What you are asked to do: Emit only the lines from the line containing "Click the TubeRipper red play logo icon" through the last line of the entries, unchanged.

Saved data entries:
══════

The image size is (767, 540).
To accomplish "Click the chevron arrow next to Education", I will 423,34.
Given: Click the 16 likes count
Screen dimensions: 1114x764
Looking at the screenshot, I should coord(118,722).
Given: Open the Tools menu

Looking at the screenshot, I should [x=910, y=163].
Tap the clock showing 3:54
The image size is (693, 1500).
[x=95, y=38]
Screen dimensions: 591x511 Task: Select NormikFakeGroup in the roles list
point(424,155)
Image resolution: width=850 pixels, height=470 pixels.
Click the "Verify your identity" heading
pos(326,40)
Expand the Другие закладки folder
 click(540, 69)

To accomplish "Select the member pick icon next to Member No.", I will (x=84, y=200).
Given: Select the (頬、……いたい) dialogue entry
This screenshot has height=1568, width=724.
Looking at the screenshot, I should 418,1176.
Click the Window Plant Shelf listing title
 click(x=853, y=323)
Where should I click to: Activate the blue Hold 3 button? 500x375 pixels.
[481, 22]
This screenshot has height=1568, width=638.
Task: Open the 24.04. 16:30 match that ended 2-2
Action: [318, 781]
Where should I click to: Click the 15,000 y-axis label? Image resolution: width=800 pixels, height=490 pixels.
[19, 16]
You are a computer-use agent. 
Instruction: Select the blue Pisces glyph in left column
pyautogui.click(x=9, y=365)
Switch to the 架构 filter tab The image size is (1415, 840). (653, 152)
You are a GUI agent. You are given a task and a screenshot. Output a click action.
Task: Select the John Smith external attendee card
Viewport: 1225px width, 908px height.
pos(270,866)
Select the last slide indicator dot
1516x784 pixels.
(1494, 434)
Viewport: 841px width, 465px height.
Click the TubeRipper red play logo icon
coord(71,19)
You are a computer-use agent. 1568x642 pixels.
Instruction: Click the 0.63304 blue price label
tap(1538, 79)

══════

Answer for this exercise:
Click the TubeRipper red play logo icon
coord(71,19)
You are a computer-use agent. 1568x642 pixels.
Instruction: Click the 0.63304 blue price label
tap(1538, 79)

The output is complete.